Our status item will need a menu attached to it and there will need to be a few menu items in that menu for testing. After connecting actions and outlets, the code itself is very straightforward.

I’ve made a github repository of the project available.

Begin by creating an OS X Cocoa Application in Xcode. I’ve given my project the object prefix of “MBA”, so take note of that when I refer to the files and classes. Open up MBAAppDelegate.h and define the following properties and a single action:

@property (readwrite, retain) IBOutlet NSMenu *menu;
@property (readwrite, retain) IBOutlet NSStatusItem *statusItem;

- (IBAction)menuAction:(id)sender;

Open up the XIB file and drag a new menu from the Object Library in the Utilities panel onto the Document Outline or onto the work area in the middle. The menu will by default have three menu items included. Rename the first one “Menu Action”, the second “Quit” and delete the third. Attach the “Menu Action” menu item to App Delegate’s -menuAction: action and the “Quit” menu to the Application’s -terminate: action.
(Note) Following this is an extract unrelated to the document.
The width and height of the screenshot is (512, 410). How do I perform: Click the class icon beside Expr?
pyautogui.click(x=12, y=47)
Attach the App Delegate’s menu property to the new menu.

menu action connection

While you’re in the XIB file, delete the window that’s added by default. If you want to make use of it later, instead, select the window and uncheck “Visible At Launch” in the Attributes Inspector.

Click on Images.xcassets and create a new image set. Give the new image set a name of “Menu Icon” (the name is important, you’ll reference this is a bit). Either create, download or use the sample project’s image file and drag it to the image wells for the new image set.

image assets

Edit MBAAppDelegate.m to read as follows:

#import "MBAAppDelegate.h"

@implementation MBAAppDelegate

- (void)awakeFromNib {
  _statusItem = [[NSStatusBar systemStatusBar] statusItemWithLength:NSVariableStatusItemLength];

  NSImage *menuIcon = [NSImage imageNamed:@"Menu Icon"];
  NSImage *highlightIcon = [NSImage imageNamed:@"Menu Icon"]; // Yes, we're using the exact same image asset.
  [highlightIcon setTemplate:YES]; // Allows the correct highlighting of the icon when the menu is clicked.
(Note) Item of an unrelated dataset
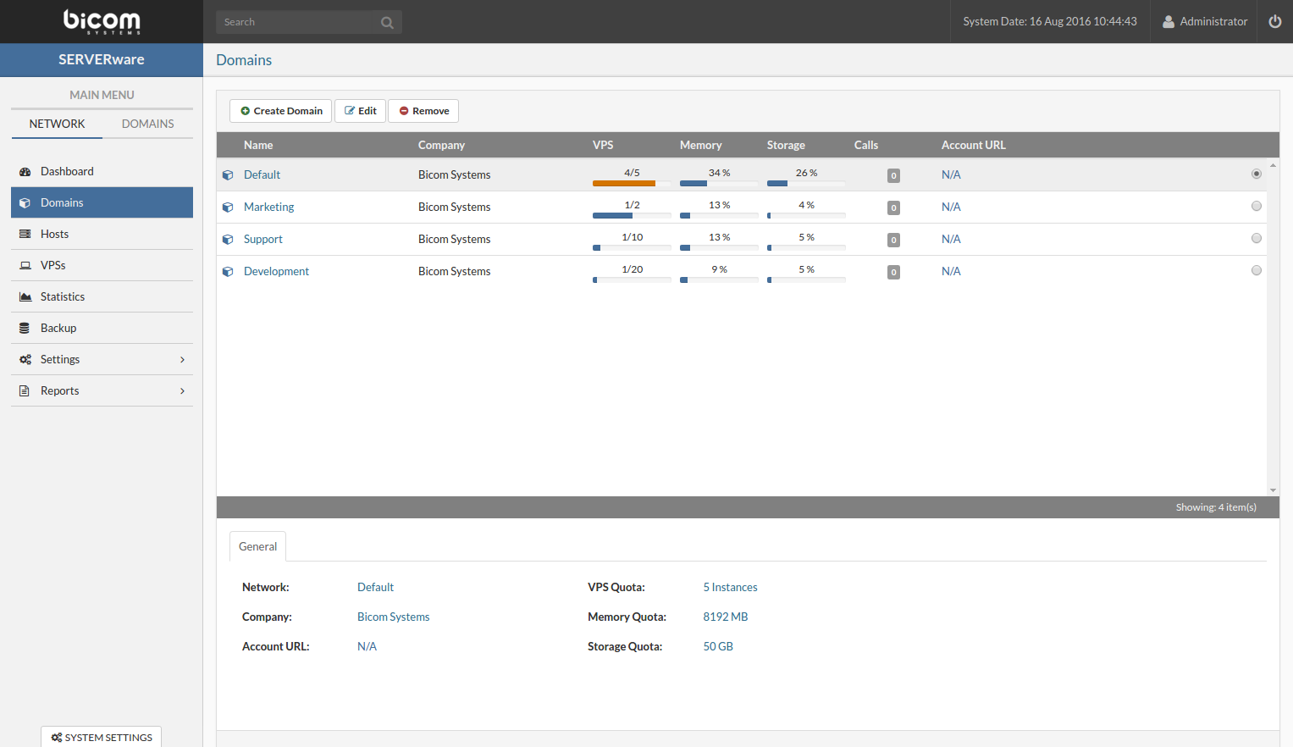Click the Default domain VPS usage bar
Image resolution: width=1293 pixels, height=747 pixels.
click(631, 183)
  [[self statusItem] setImage:menuIcon];
  [[self statusItem] setAlternateImage:highlightIcon];
  [[self statusItem] setMenu:[self menu]];
  [[self statusItem] setHighlightMode:YES];

- (IBAction)menuAction:(id)sender {

Finally, select your project in the Project Navigator and click on the Info tab. Add a new key, “Application is agent (UIElement)” and set its value to “YES”.

That’s really all there is to it. If you run the app now, the menu icon should appear in your menu bar and both menus should work, but there will be no icon in the dock.